Option fullsweep_after makes it possible to specify the maximum number of generational collections before forcing a fullsweep, even if there is room on the old heap. Setting the number to zero disables the general collection algorithm, that is, all live data is copied at every garbage collection.

A few cases when it can be useful to change fullsweep_after:

If binaries that are no longer used are to be thrown away as soon as possible. (Set Number to zero.)

A process that mostly have short-lived data is fullsweeped seldom or never, that is, the old heap contains mostly garbage. To ensure a fullsweep occasionally, set Number to a suitable value, such as 10 or 20.

In embedded systems with a limited amount of RAM and no virtual memory, you might want to preserve memory by setting Number to zero. (The value can be set globally, see erlang:system_flag/2.)

Solution 2 — use :hibernate on the Genserver

Investigating a little more, I found another paragraph in the docs for GenServer:

Returning {:reply, reply, new_state, :hibernate} is similar to {:reply, reply, new_state} except the process is hibernated and will continue the loop once a message is in its message queue.

If a message is already in the message queue this will be immediately. Hibernating a GenServer causes garbage collection and leaves a continuous heap that minimises the memory used by the process.

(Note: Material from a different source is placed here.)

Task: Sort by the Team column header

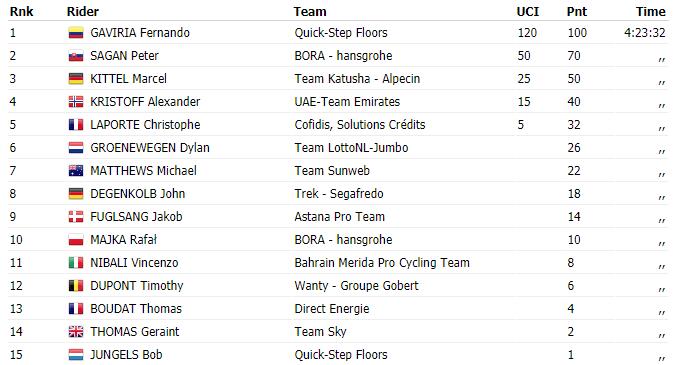Action: (x=310, y=11)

Once you know which processes are causing the problem, a simple fix could be to hibernate the process after every message.

This is done by including :hibernate in the result tuple of handle_* callbacks (e.g. {:noreply, next_state, :hibernate}). This will reduce the throughput of the process, but can do wonders for your memory usage.

After reading this information, I decided to experiment with different solutions and compare the results.

The screenshots have a red bubble around the total memory usage and the process memory usage, which are the values we are going to compare/focus between tests.

Test 1 - Test with the default fullsweep_after value (65535)

In the initial test, I changed nothing from my previous code in order to obtain the current status of memory consumption.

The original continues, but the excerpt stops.